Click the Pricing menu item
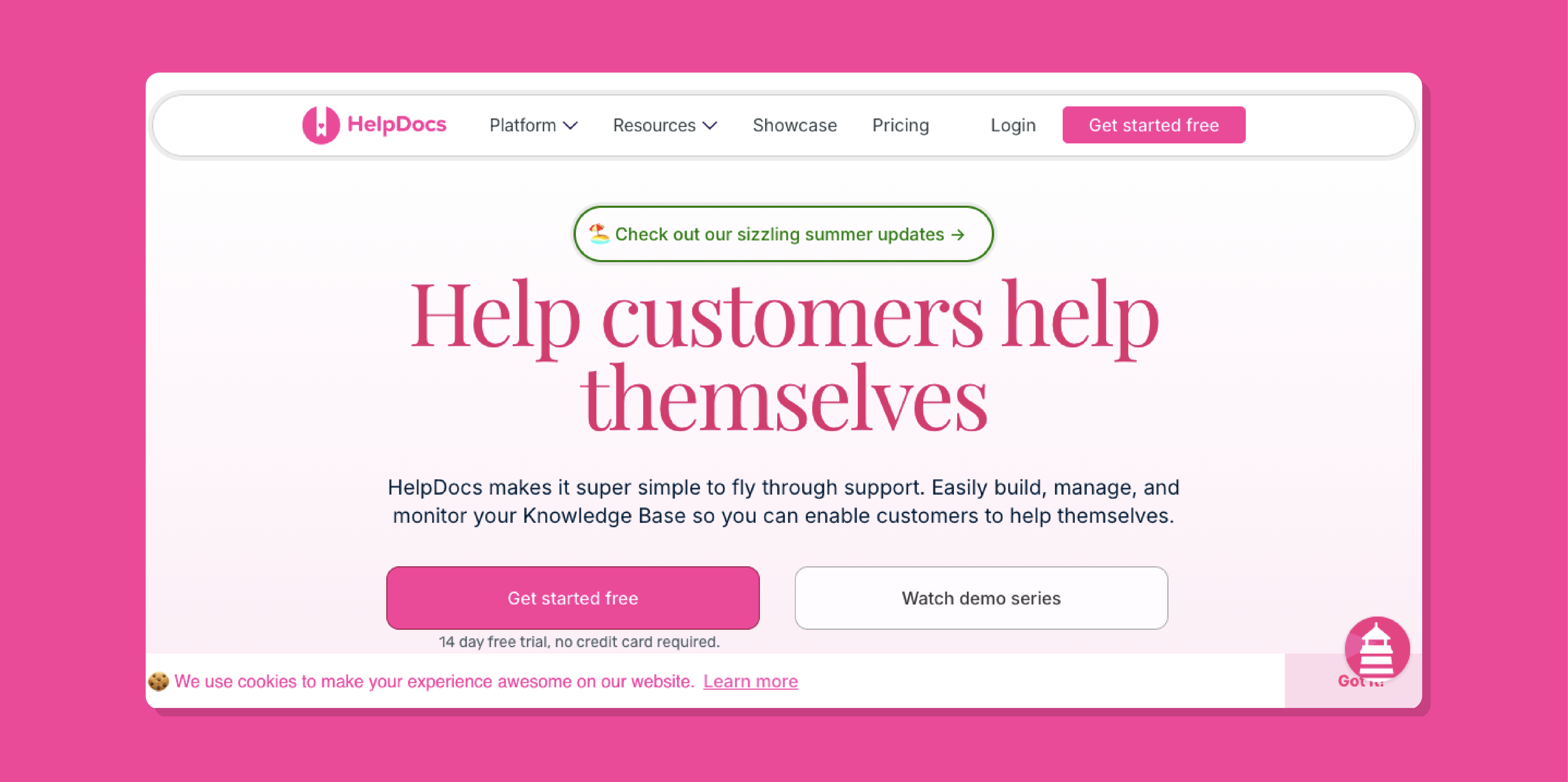The image size is (1568, 782). 900,125
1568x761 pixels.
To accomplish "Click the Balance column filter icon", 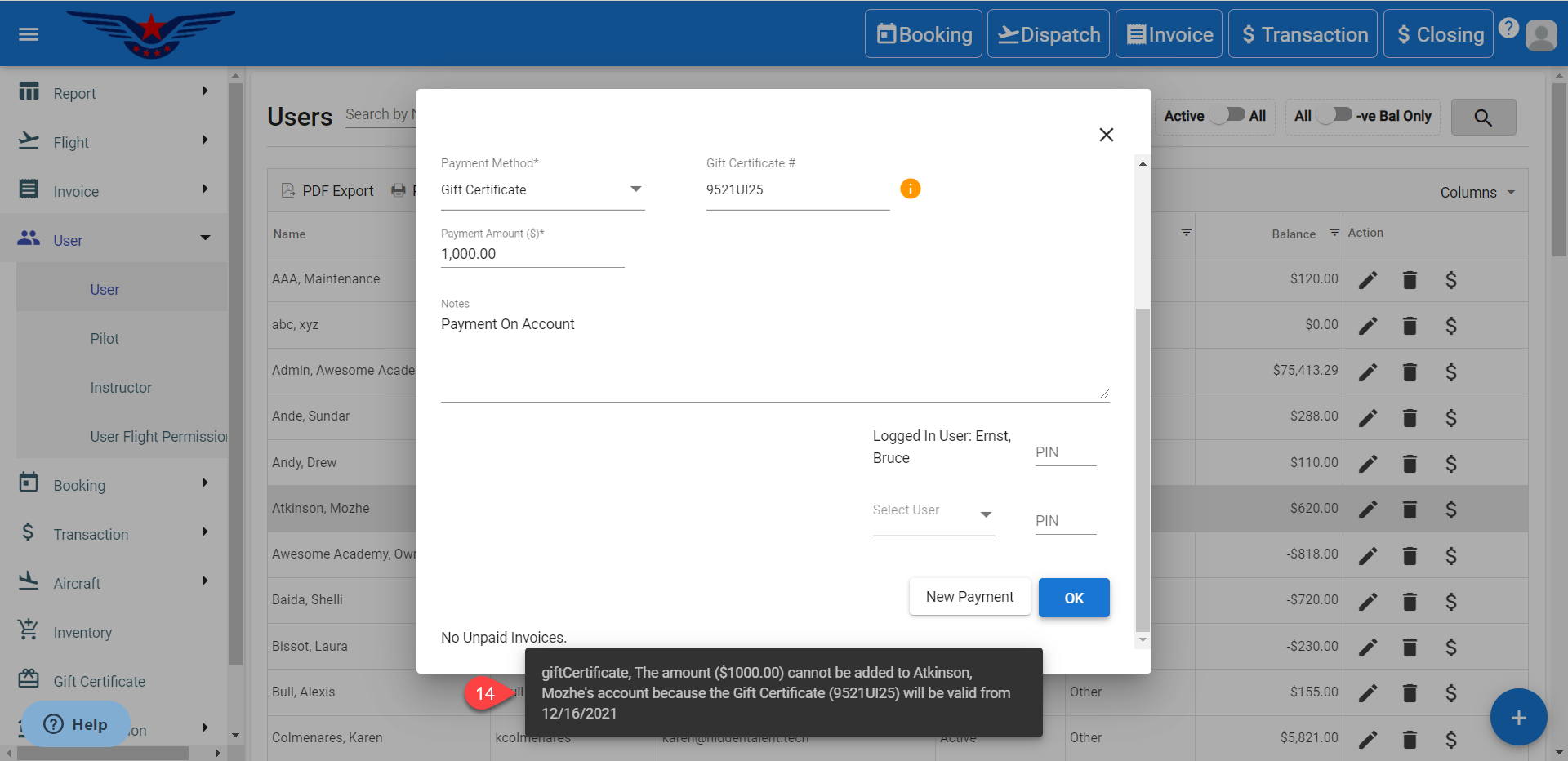I will pyautogui.click(x=1334, y=233).
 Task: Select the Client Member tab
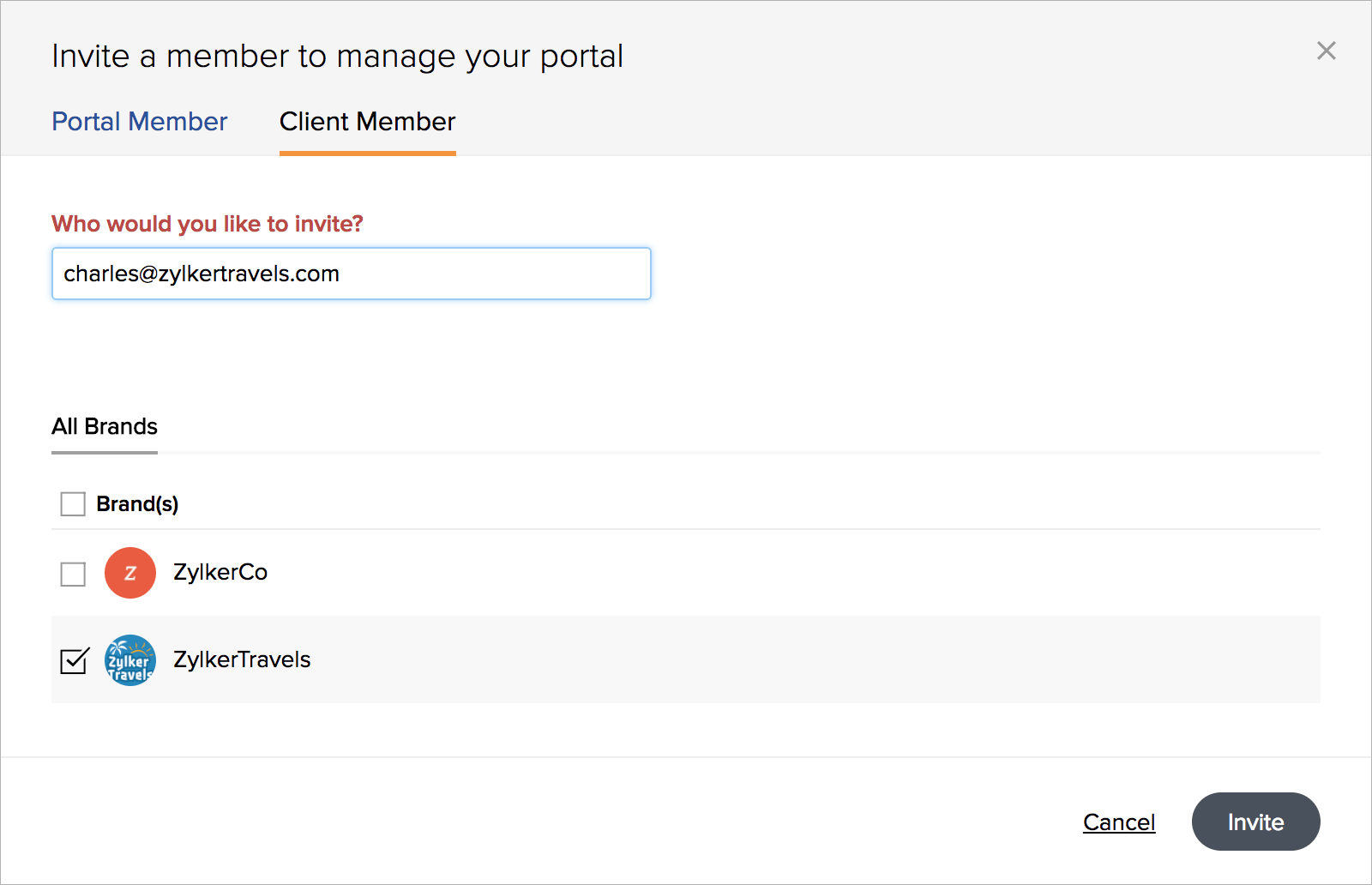367,122
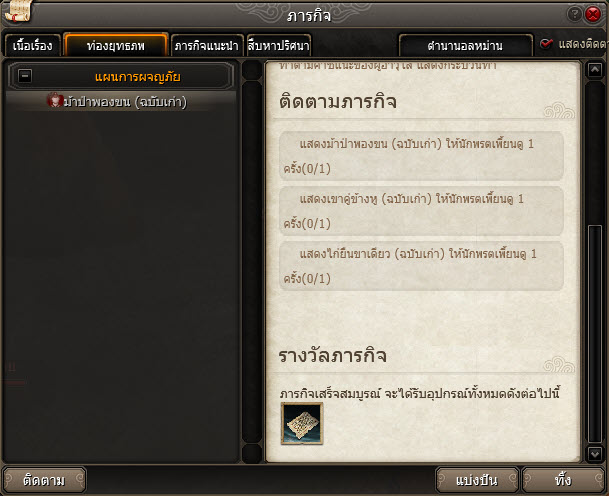Click scroll down arrow in quest details
The image size is (609, 496).
click(595, 453)
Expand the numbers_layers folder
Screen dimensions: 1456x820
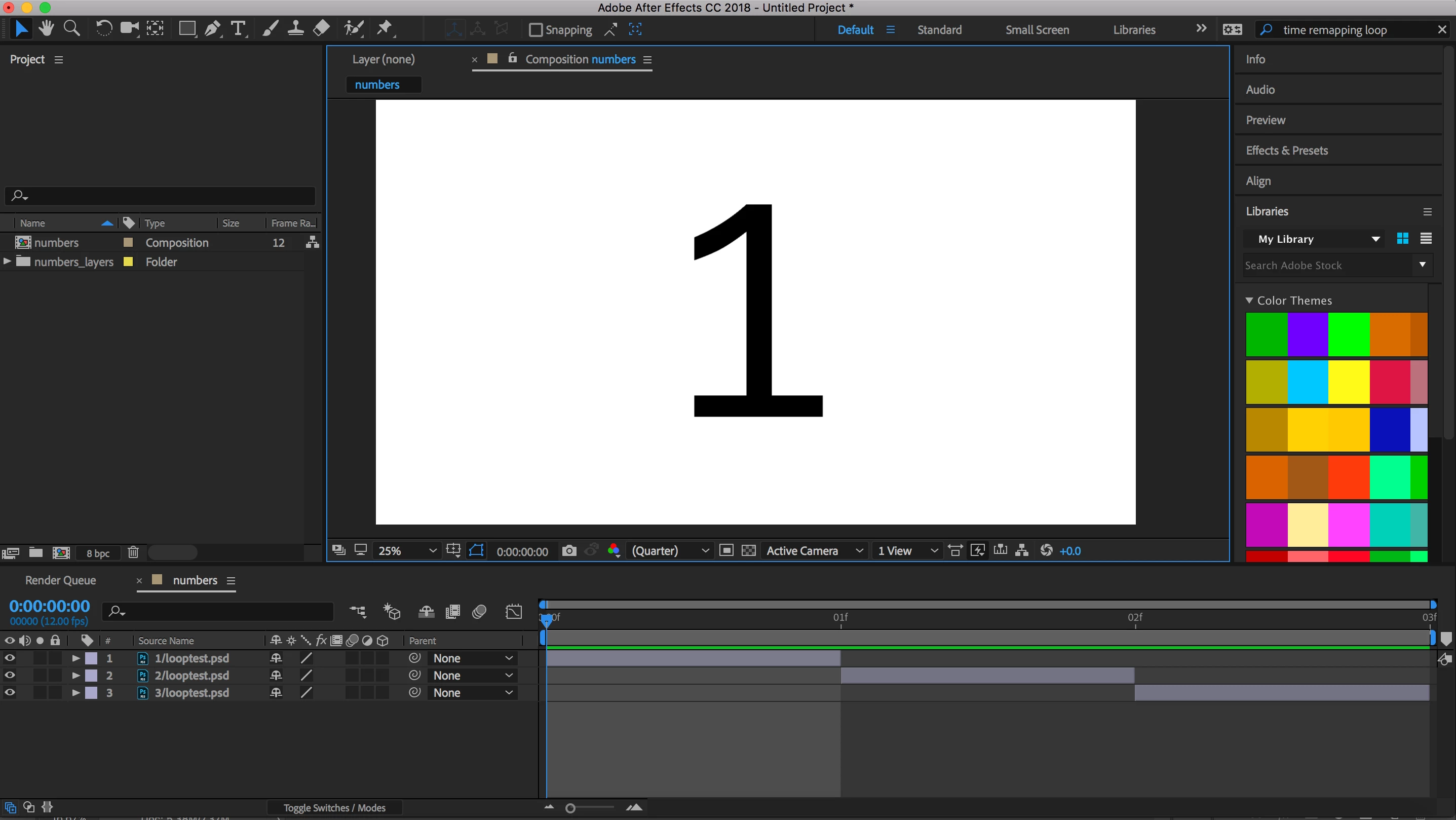pyautogui.click(x=8, y=262)
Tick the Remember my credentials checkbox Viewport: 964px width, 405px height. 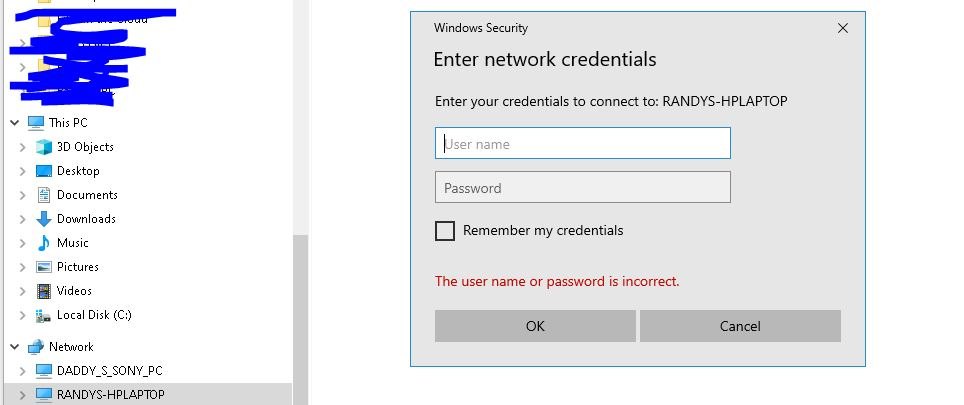pyautogui.click(x=445, y=231)
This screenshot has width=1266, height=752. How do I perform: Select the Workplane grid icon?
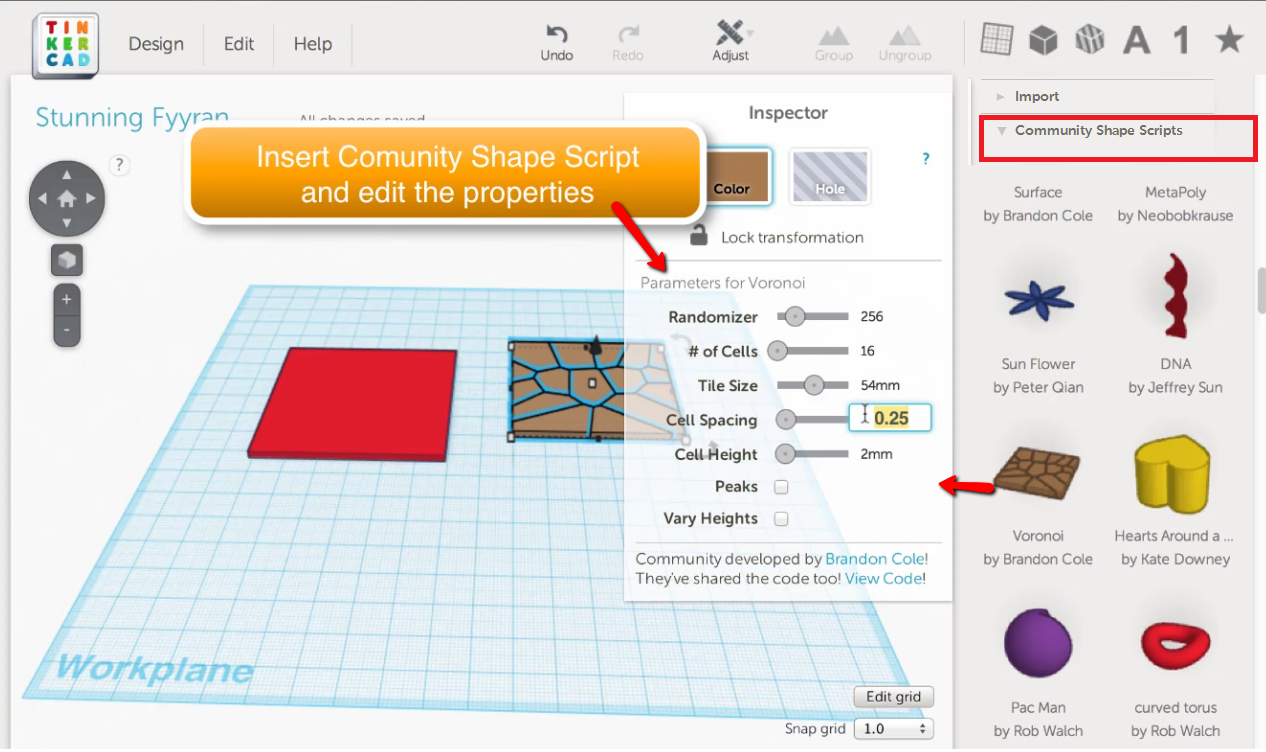pos(996,39)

**Required task**
Identify every line in the entries above that contains the word "Select", and copy each of those lines in full.

**Answer to the exercise**
 Task: Select the Client Member tab
This screenshot has width=1266, height=752. How do I perform: Select the Workplane grid icon?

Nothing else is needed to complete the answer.